South Africa's fruit industry damaged by fire, drought

The future is looking bleak for South Africa's agriculture sector; damage by fires and drought to the Western Cape's wine and fruit industries is estimated at R720 million, yet MEC of Economic Opportunities Alan Winde believes the impact on the entire agriculture sector could run into the billions.

Beverley Schäfer, the chairwoman of the Western Cape Legislature’s standing committee on economic opportunities, tourism and agriculture, said the province’s wine and fruit industries have suffered losses far greater than anticipated.

The standing committee was being briefed on the impact of drought and fires on agriculture in the province, with the industries reporting losses amounting to R720m.

Schäfer added the impact of the fires extended beyond the damage to vineyards and orchards.

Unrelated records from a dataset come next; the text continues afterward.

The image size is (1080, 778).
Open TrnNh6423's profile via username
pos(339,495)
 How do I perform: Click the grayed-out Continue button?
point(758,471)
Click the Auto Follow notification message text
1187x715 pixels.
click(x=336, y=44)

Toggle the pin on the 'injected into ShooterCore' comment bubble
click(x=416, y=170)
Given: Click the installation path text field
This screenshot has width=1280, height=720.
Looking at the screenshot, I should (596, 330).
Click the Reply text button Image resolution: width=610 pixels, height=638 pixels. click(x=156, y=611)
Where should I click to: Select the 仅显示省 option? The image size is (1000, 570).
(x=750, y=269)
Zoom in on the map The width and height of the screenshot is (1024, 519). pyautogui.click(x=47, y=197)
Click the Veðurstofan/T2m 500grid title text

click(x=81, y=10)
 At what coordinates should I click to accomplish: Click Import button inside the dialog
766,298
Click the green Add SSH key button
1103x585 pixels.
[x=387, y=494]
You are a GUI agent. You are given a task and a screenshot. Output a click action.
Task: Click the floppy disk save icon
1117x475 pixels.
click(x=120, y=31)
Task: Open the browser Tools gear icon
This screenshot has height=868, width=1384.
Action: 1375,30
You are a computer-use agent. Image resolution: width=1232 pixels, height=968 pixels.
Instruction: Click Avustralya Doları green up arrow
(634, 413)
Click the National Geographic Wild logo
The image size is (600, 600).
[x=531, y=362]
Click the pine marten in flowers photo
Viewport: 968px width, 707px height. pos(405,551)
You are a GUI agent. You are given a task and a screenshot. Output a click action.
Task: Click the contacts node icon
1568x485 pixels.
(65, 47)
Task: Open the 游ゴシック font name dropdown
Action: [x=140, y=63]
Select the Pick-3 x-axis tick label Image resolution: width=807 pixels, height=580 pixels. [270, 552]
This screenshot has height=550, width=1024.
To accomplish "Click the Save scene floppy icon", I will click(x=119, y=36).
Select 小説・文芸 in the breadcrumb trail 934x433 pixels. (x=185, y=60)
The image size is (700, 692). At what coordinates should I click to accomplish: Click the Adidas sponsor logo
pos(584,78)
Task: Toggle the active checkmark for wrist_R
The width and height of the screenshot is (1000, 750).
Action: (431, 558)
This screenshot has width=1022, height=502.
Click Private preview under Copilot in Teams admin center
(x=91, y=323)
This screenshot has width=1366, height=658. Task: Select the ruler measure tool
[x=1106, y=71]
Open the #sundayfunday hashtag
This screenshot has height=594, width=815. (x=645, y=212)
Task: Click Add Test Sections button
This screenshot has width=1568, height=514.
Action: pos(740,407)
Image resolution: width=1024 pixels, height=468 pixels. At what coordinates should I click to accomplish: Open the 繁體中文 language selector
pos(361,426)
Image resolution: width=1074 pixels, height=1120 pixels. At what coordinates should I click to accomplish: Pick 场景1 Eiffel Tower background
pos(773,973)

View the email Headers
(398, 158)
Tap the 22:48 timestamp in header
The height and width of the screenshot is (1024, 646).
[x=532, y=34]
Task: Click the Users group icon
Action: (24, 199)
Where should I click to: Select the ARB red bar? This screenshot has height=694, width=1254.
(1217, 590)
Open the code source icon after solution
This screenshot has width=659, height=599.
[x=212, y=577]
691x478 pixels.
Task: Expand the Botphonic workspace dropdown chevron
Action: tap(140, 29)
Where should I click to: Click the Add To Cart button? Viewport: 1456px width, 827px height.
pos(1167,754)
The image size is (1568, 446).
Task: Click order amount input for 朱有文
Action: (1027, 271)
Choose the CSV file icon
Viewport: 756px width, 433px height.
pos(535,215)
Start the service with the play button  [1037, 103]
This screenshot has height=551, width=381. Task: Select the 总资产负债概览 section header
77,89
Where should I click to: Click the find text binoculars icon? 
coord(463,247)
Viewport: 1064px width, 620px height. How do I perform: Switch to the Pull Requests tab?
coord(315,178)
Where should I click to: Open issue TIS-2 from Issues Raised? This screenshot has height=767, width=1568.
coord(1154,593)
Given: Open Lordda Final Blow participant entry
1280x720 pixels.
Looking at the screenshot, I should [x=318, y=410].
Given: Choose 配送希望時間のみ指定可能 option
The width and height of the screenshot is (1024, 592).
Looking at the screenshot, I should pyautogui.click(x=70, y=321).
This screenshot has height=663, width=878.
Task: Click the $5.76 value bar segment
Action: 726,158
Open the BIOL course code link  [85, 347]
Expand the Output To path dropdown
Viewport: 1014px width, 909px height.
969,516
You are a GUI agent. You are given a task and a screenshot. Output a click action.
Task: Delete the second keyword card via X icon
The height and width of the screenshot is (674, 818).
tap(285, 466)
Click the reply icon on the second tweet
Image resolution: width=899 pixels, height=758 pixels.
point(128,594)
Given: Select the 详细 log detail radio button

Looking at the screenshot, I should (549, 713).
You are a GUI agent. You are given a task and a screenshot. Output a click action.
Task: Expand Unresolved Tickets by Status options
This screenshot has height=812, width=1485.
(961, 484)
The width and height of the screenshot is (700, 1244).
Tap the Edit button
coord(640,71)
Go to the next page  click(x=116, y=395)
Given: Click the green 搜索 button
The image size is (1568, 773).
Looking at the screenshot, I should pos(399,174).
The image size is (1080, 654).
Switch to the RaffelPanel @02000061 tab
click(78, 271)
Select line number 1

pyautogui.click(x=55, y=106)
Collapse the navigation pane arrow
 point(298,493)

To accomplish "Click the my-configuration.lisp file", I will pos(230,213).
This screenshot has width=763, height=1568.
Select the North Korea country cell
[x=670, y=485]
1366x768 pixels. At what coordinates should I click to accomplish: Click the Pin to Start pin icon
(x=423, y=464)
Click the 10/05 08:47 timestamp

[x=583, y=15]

The drop in production and rise in production cost – added to the damage caused by fires and drought – were expected to result in further losses for the sector, which employs 300,000 people nationally and contributes 3.5 percent to the national GDP.

Fruit grower trade body Hortgro advised the committee that the R720m loss would have a devastating humanitarian impact as the most vulnerable would see food prices soar.

The committee was told that despite the grave losses suffered, there would not be an immediate threat to jobs.

Winde painted a grim picture, saying following the finalisation of a recent departmental assessment, the total loss to the industry would be between 5 and 10 percent of normal production output.

“Our agricultural industry is worth around R50 billion and we are looking at around R2bn to R4bn of what the impact could ultimately be on the industry,” he said.

Stressing that the figures were merely an estimate, Winde said some farms could yield smaller crops.

Winde said each of the 90 agricultural commodities in the province, from grain to citrus, would be affected.

Winde said the fire damage was localised to the Stellenbosch region.

“About R240 000 per hectare was lost and it would take years to get it back to standard.”